Each year, the Fulbright Scholar Program, a project of the U.S. State Department, brings about 850 scholars and professionals in all fields to the United States for research and education.
Conversations with the law school's scholars highlight their intelligence, their ambition—and the adventurous spirit that has brought them to Buffalo.
The first rule of doing business internationally is to speak the language. For Akbar Vokhidov, that means fluency in Russian and English as well as his native Uzbek.
Vokhidov works in Tashkent, Uzbekistan, as senior legal counsel for LUKOIL Uzbekistan Operating Co., an oil and gas driller and producer; the company is a subsidiary of the giant Moscow-based energy conglomerate LUKOIL. He has been with the firm for over a decade.

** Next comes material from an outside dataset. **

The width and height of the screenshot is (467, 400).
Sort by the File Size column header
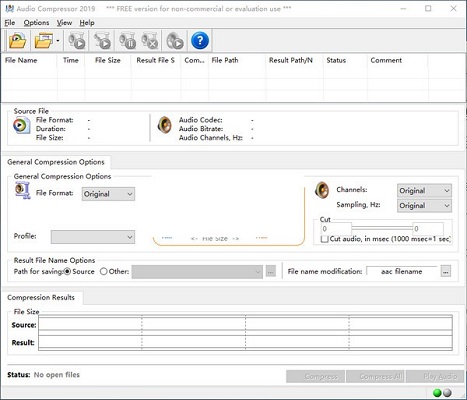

His motivation for pursuing the Fulbright and studying in the United States, he says, was to have a better understanding of common law.
For Olga Voronovich, the pursuit of higher learning—she has studied in Moscow, Singapore, Geneva, her native Belarus and now America—is wrapped up with her hopes for her country and the next stages of its economic transformation.
“Taking my career path into account, it was very logical” to come to Buffalo, she says. “I started thinking about the LLM several years ago. I thought, maybe it was time to start thinking about what I want to do further—how I want Belarus as a country to evolve and how I want to see my homeland do well.”
That means getting deeper into the world of international trade, which represents an evolution from her career as a diplomat.